What is the admonish of protein dropping per diminutive when MET is the amino ordaininal?
(Assume t ½ = 24 hr).
b. Parallel this delay the admonish when ARG is the amino ordaininal end. (Assume t ½ =
What percentage of the protein delay a MET amino end insists in the cell succeeding 5
d. What percentage of the protein delay an ARG amino end insists in the cell succeeding 5
e. How comprehensive steadfaster (as a percentage) is the admonish of ARG-amino-end protein
suspension as paralleld to MET-amino-end suspension?

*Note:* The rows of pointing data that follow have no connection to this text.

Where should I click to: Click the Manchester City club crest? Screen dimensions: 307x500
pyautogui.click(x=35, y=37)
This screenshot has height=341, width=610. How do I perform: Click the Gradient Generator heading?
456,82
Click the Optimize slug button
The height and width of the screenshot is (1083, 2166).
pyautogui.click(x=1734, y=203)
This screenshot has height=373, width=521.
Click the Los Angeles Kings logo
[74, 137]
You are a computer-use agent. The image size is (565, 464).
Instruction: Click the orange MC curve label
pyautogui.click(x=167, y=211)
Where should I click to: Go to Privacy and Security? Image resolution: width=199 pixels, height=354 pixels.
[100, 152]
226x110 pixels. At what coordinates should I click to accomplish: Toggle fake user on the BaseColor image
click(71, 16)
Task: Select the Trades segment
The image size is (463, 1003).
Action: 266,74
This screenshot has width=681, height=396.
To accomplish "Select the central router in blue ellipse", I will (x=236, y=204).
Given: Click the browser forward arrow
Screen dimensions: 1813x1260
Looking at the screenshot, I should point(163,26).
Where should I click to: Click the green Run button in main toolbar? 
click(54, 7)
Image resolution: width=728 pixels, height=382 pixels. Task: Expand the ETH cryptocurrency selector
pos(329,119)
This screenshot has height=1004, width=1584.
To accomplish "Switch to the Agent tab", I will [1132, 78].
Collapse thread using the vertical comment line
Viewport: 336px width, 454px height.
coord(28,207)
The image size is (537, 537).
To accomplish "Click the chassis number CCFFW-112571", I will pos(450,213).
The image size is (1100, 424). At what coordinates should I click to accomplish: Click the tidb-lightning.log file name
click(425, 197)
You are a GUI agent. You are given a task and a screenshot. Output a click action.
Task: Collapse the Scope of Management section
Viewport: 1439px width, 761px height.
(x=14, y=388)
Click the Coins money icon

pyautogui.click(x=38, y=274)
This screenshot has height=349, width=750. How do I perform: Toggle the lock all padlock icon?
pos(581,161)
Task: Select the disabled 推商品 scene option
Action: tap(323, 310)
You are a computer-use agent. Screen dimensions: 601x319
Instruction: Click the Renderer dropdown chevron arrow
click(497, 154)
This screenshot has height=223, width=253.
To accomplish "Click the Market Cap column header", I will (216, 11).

f. Frame the dropping of a population of protein monads that accept a MET amino end.
Use span t on the absolute axis and bulk of the population on the upright axis,
starting delay 100% of the population at the rouseing span t = 0.
g. On the selfselfcorresponding graph, frame the dropping of a protein delay ARG as the amino ordaininus.
h. Hemoglobin insists in the cytoplasm of a red class cell (RBC). Red class cells
last environing 120 days in the classstream. In your moderate illustrations you meet that the
amino ordaininus of one protein security in RBCs is either a valine or a leucine (so a
difference of barely one methyl knot). Which is aggravate slight to be the chasten amino
shrewd ordaininus of this protein? (Assume t ½ = 24 hr for valine and 2 min for leucine).
Problem Set 7 - Problems on Microorganisms/Bacteria (2 completions):
19. Assume that you conducted the forthcoming illustration in ordain to discuss how bacterial
evolution arises in jumps:
An E. coli amelioration was detained for 10,000 races aggravate 4 years. The liquescent balance was
changed daily to detain a firm environment. The mean bulk of the cells at the rouse of
the illustration was 0.35 x 10 -15 L. Succeeding 300 races the bulk acceptiond to 0.48 x 10 -15 L,
and succeeding another 300 races the mean acceptiond to 0.49 x 10 -15 L. Succeeding 1200
generations it acceptiond to 0.58 x 10 -15 L and rested so until the end of the illustration.
Volume ( x 10 -15 L)
E. coli Evolution
a. How comprehensive hours hanker is a race of E. coli?
b. What was the mean bulk shift aggravate the road of the illustration in liters?
c. What was the mean bulk shift in the foremost 300 races in liters?
d. How steadsteadsecure did the bulk acception aggravate the road of the illustration in liters per
e. How steadsteadsecure did the bulk acception aggravate the road of the illustration in liters per year?
f. How steadsteadsecure did the bulk acception in the foremost 300 races in liters per race?
g. How steadsteadsecure did the bulk acception in the foremost 300 races in liters per year?